## What you will do
All lines from the one containing "Image resolution: width=1025" through the final line of the listing below are to be retyped exactly; nothing else goes in the result.
────────────────────
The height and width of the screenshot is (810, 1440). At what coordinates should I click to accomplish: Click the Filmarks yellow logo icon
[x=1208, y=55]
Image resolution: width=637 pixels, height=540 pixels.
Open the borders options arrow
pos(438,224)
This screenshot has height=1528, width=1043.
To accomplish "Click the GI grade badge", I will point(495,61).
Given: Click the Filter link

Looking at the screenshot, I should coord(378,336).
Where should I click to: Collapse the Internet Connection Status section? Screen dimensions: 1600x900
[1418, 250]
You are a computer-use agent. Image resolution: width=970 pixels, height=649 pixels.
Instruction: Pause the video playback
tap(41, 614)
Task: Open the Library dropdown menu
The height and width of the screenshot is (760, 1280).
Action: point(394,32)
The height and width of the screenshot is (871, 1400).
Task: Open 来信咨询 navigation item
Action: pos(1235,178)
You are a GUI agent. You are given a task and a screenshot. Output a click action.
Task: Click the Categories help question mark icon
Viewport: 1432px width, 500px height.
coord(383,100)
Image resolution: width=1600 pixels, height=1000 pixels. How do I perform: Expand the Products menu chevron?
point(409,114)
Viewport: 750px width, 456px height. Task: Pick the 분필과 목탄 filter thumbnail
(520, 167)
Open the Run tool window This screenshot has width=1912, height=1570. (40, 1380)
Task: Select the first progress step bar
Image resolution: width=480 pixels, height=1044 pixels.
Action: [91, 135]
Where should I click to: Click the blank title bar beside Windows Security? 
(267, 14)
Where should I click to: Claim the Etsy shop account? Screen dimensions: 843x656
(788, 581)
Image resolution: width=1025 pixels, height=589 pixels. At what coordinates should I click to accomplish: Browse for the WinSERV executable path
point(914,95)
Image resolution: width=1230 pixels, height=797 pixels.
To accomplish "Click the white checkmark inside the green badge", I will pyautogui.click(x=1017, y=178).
────────────────────
## Exercise response
Image resolution: width=1025 pixels, height=589 pixels. At what coordinates should I click to accomplish: Browse for the WinSERV executable path
point(914,95)
Image resolution: width=1230 pixels, height=797 pixels.
To accomplish "Click the white checkmark inside the green badge", I will pyautogui.click(x=1017, y=178).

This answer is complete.